Get a roomy room
Whenever we can we book a hotel room or a vacation home with some sort of extra space—a living room, a balcony, a porch. We exhaust my daughter as much as we can so she naps and goes to bed readily.
When she was very small we would feed her at her usual time and then bring in take-out to eat while she napped or after she was tucked in for the night. It’s a way to feel like you’re doing something together (especially if you bring in something your kids don’t eat) rather than just killing time while the kids sleep.
If we’re renting a house with a DVD player we’ll bring movies we’ve wanted to see. We also make a point of keeping beer or wine in the mini-fridge (next to the yogurt and string cheese) to crack open during this grown-up time. When we were in Hilton Head we could hear a calypso band playing in the hotel restaurant from our balcony. So after lights out, we’d sit outside, have a glass of wine, listen to the music and talk. If I could have gotten my husband to dance a little bit it would have been as good as a night out.

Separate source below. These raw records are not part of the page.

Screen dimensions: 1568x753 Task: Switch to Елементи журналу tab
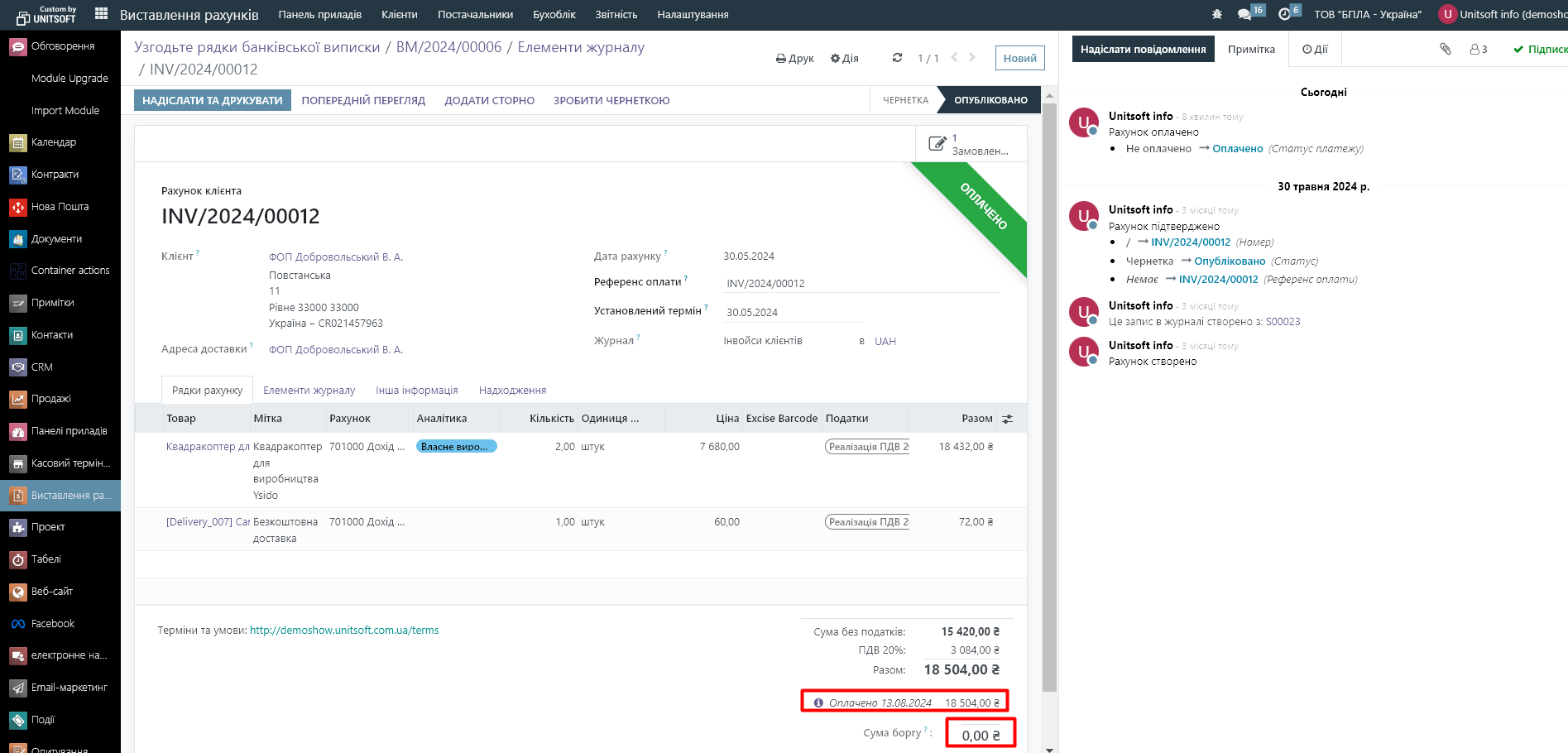(x=309, y=391)
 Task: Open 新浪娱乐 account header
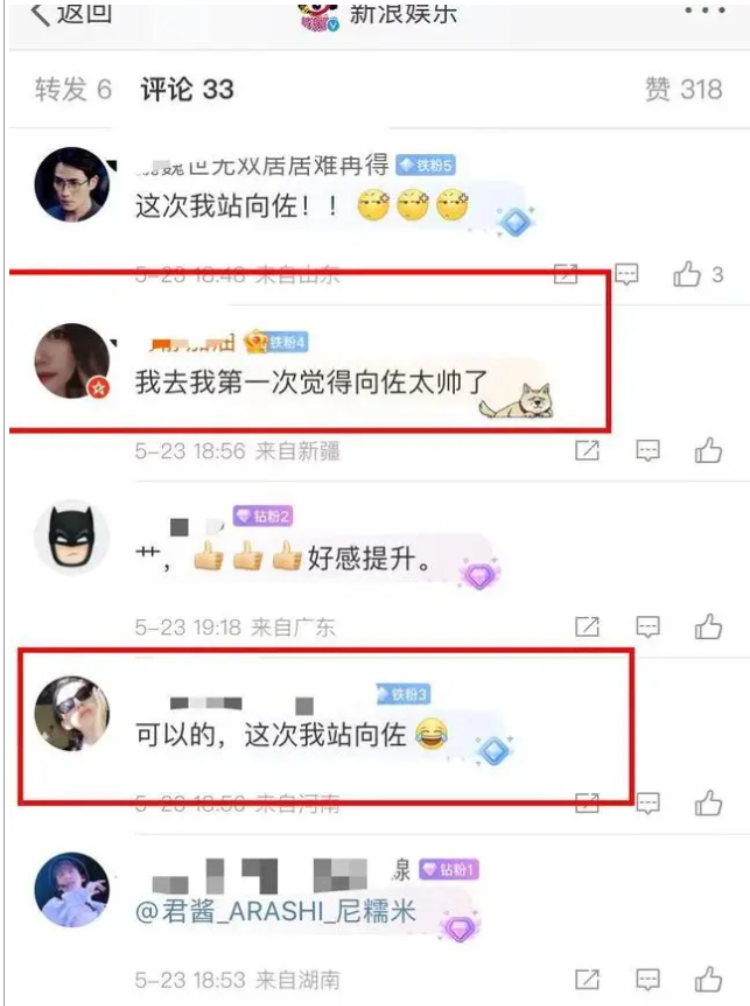click(x=379, y=14)
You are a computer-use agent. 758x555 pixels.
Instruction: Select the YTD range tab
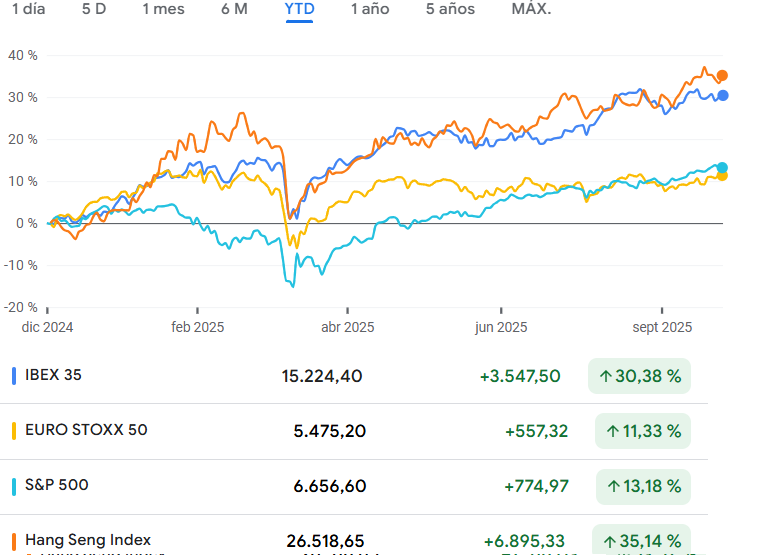pos(300,9)
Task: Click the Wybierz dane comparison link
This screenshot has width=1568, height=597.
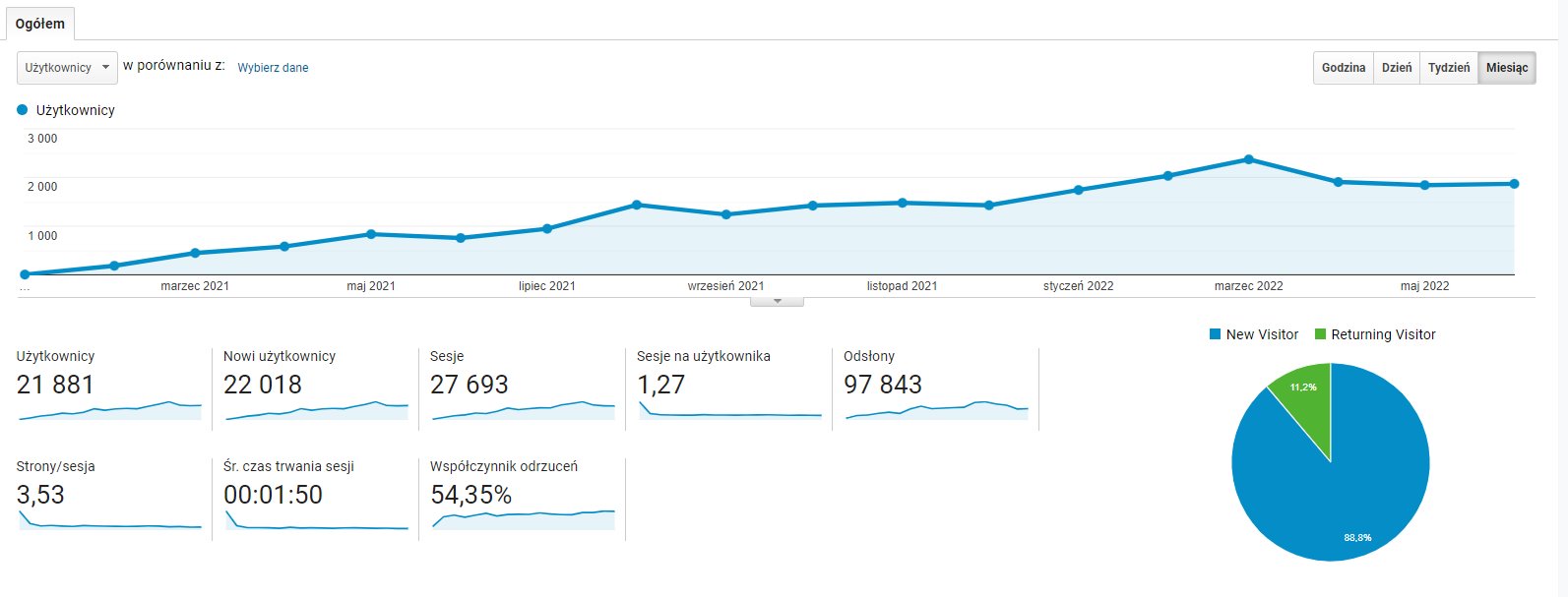Action: click(273, 68)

Travel with other grown-ups
We’re talking about traveling with some parent friends to someplace warm next winter. We’ve already agreed that should it happen, we each will get one date night. Maybe we’ll take turns feeding the girls and putting them to bed so the other couple can have a full night off. More likely we’ll each put our own kid to bed and then take a turn popping out to sample the resort’s entertainment or just have dessert or a nightcap on our own.
This works well with grandparents, too, especially if they tend to hit the hay early anyway and you do the heavy lifting of getting the kids fed and into their PJs. We’ve squeezed a few evening walks and even a late night dinner into multi-generational vacations. But make sure to offer the GPs their own opportunity to go out for the evening. If it seems you tagged along with them primarily for the free babysitting they might (rightly) start to resent it.
Go Someplace with Sitters
Resorts and hotels often babysitters available for an extra fee. If you’re counting on this, make sure you know what the situation is. Is the service one-on-one in your room or in a group setting? Is the sitter onsite or from an agency? Is she trained or licensed in any way or is it the maid who changed your linens this morning? In an unfamiliar setting you want to be entirely comfortable with the arrangement or you won’t have a very relaxing night out.

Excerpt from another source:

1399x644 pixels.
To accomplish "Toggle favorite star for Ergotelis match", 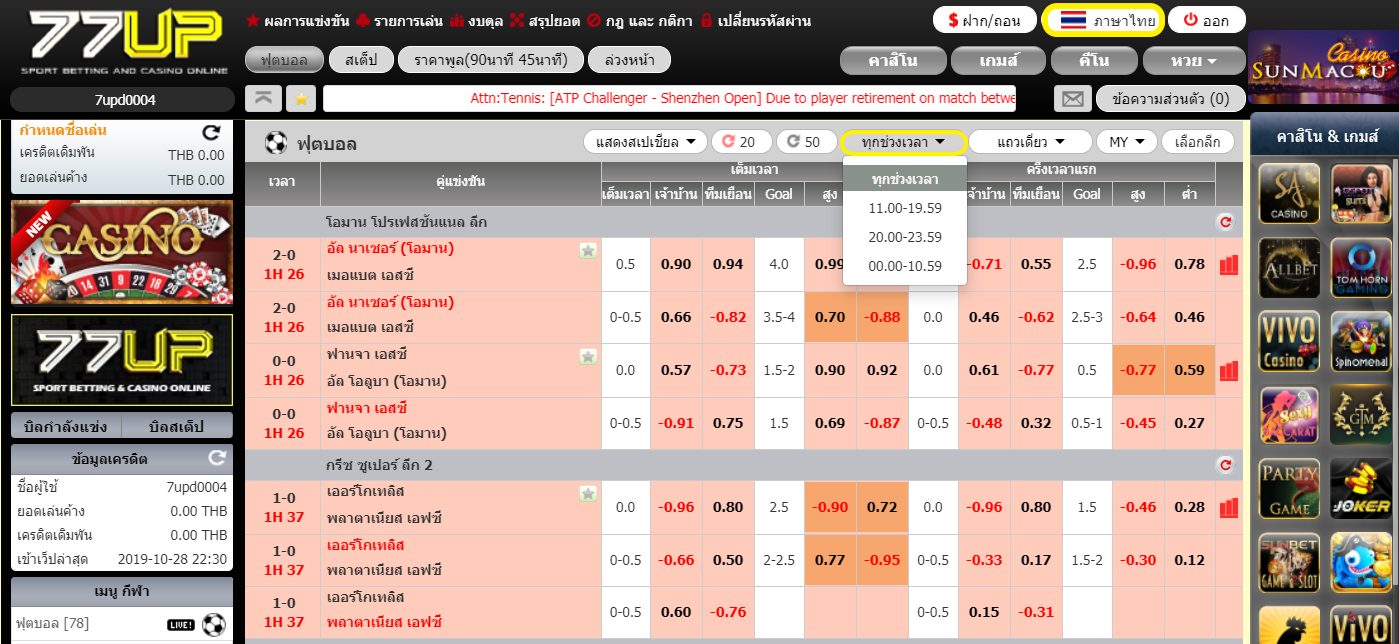I will coord(588,493).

Many resorts and cruises have an evening version of their kid camp (typically it’s once or twice a week, not nightly). Check the minimum age requirements for these programs; they can be anywhere from two to five, or even older.
If you’re traveling in the US, consider tapping a service like SitterCity, which provides sitters on call and has locations around the country.
Divide and recreate
“Me” time is just as scarce as couple time when you’re home and sometimes it’s easier to slip away one at a time.
So look for trade-offs. At a resort, let him take windsurfing lessons one morning so you can snorkel one afternoon. If it’s a city vacation, give her an afternoon at a museum and then meet that local college buddy on your own for lunch the next day.
When we took a cruise last year my husband took my daughter to breakfast on several mornings while I went to a yoga class. Then I took her to the pool in the afternoon while he went to a cooking demonstration and watched an art auction.
If there isn’t anything special you want to do on your own, take time anyway. Sitting in the hotel lounge with a cold lemonade and your neglected beach read could be the best hour (or two) you’ve had in months.